Tremendo que en un medio como el nuestro, sociedad y pueblo, hombres de altos clubes de lo económico y de lo político, como gente del común, vivan perdidos en su propia disipación, que es el despilfarro de su pobre existencia. Porque mientras haya disipación, no hay vida. Habrá el simple fenómeno de la distracción, que es la que absorbe, la que envuelve, la que hace perder de vista el porqué de la presencia humana en la tierra.

Nos perderíamos hablando de formas de disipación: desde las que maneja el burgués, hasta las que encarnan los hombres de tienda o cafetín. Unos y otros perdidos en sus propios “dorados”, desde los que ya se tienen entre manos, hasta los que son envidiados y aún ilusionados por los que “nada tienen”. Del fenómeno de la ruleta, nadie escapa: ni los que dicen verse ocupados ni  los que  tienen por ocupación su propia forma de ir en cotidianidades sin sentido, en una eterna disipación.

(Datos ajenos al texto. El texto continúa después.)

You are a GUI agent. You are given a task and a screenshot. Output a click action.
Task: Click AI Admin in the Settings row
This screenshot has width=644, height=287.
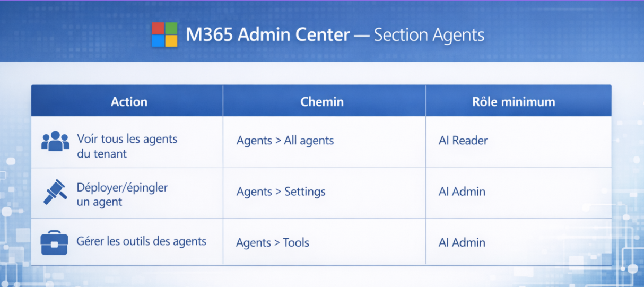(x=462, y=192)
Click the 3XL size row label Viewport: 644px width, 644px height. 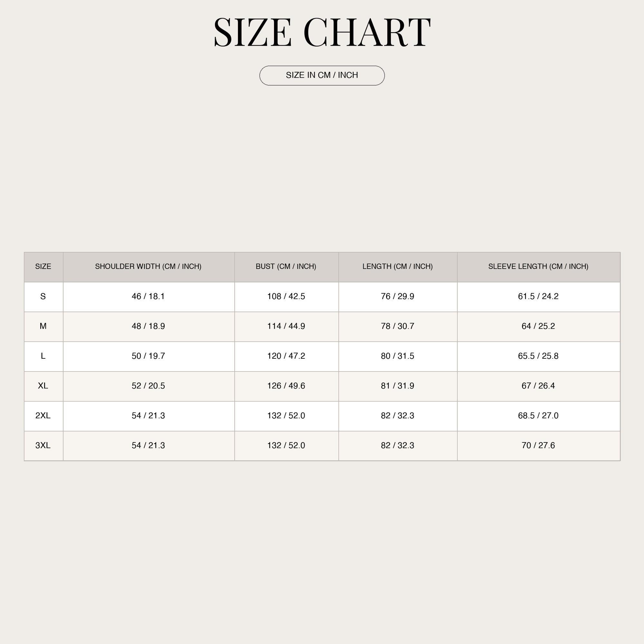coord(43,446)
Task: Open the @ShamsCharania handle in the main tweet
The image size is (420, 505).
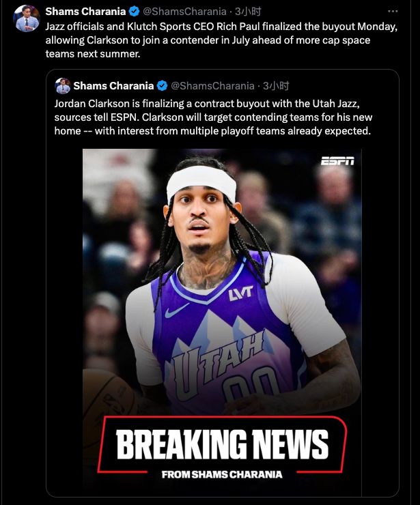Action: [184, 12]
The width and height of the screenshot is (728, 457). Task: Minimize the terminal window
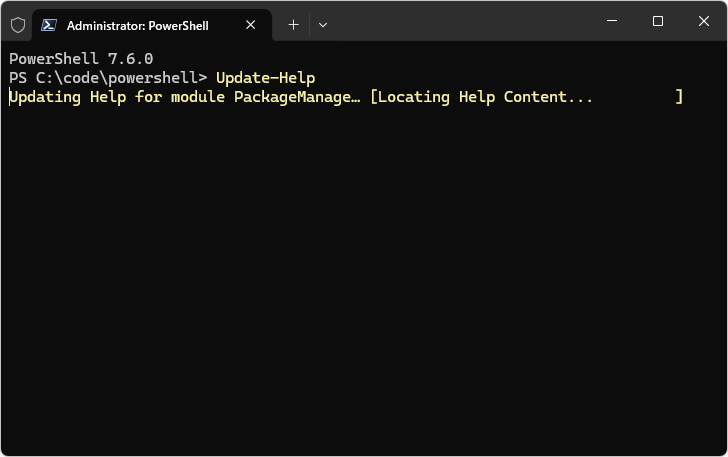pos(611,21)

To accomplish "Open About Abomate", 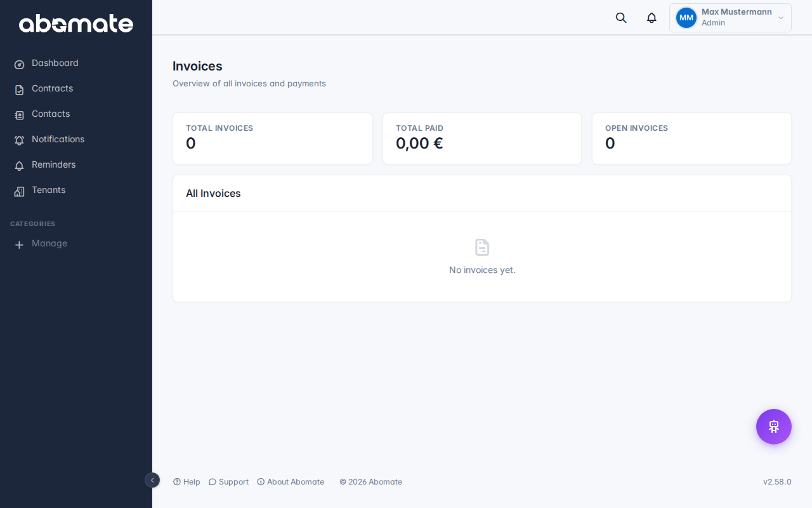I will point(291,481).
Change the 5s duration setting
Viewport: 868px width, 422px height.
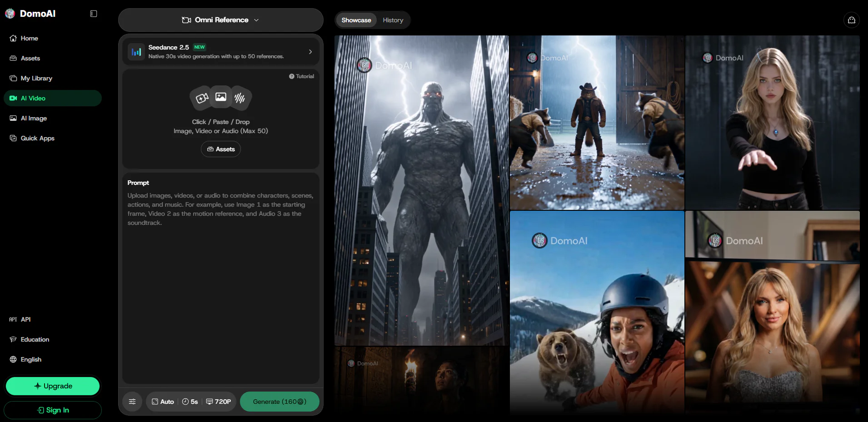[x=190, y=402]
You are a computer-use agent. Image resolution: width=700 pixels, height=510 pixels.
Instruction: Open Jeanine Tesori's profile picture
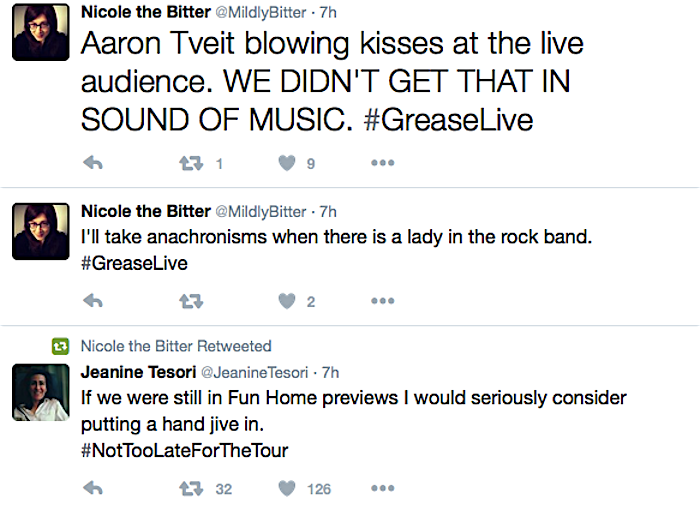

Ni los “protagonistas” de la historia, ni los que van en el simple juego del existir, sin que nada los inquiete, escapan al gran fenómeno del no “ser”; algo que aterrorizará a lo sumo a uno que otro “idealista”, de los que permanecen replegados a algún rincón, no de simple cultivo de academia, sino de introspección, de reflexión profunda, de meditación y hasta de pronto de contemplación, en una actitud de rebeldía frente a lo envolvente y triturante de la disipación, donde no juegan los valores esenciales de la vida, sino la locura del no “ser” y que los entendidos en disciplinas de austeridades y de rigores, llamarán salto al vacío.

Lo más trágico de todo  puede ser el “embrutecimiento colectivo”: así de eruditos, como de iletrados. Porque mientras no se entienda de sabidurías como la de permanecer en actitudes de lo vigilante, cuidando de lo que pueda salir del corazón, lo que tanto endurece al hombre mismo: vicios, borracheras, rencores, envidias, trampas, abusos, injusticias, homicidios, violencia, guerra, se estará siendo presa de la gran trampa de la muerte y que es lo que impide que aún en nuestros días hombres y culturas de lo alienante y de los mismos esquemas de “dorados” escapen a su propia realidad histórica: la de ser sepultureros de su propia existencia.